- [Problem details]:
In the forum extract below about rapid AI improvement, what presumption is attached to the claim that growth occurs in the largest system that can share representations?

You expect surface effects to work like they do in your human
experience, even when the fundamental causes of those surface effects
change. You expect assertions to be justified in terms of their
perceived departure from what seems normal to you, but your norms are
human norms. For example:
> But you seem to be
> relying almost entirely on unarticulated intuitions when you conclude
> that very large and rapid improvement of isolated AIs is likely.
Here you measure "rapid" on a human scale. There is nothing in the laws
of physics which says that one thought per 10^45 Planck intervals is
"normal", one thought per 10^55 Planck intervals is "slow", and one
thought per 10^35 Planck intervals is "fast".
Pretend that a politically correct review committee is going to go over
all your work looking for signs of humanocentrism.
> A standard abstraction seems useful to me: when knowledge
> accumulates in many small compatible representations, growth is in
> the largest system that can share such representations.
Presuming that information can be shared more cheaply than it can be
initially produced; i.e. that the cost of bandwidth is less than the
cost of local production.

- [Supplied information]:

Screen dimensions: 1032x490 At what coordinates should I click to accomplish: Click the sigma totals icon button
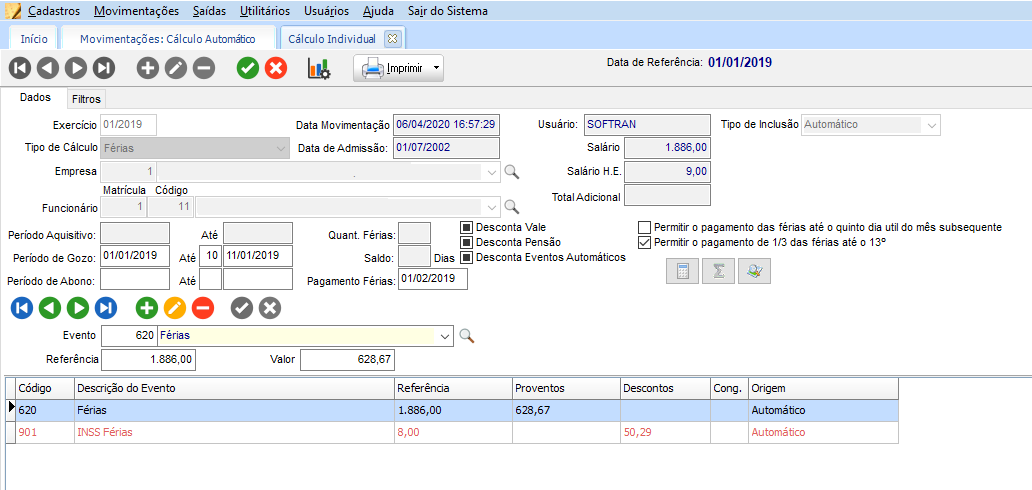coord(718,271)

---

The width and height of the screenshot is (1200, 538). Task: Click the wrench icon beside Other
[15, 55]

- [Answer section]:
That information can be shared more cheaply than it can first be produced, meaning bandwidth costs less than local production.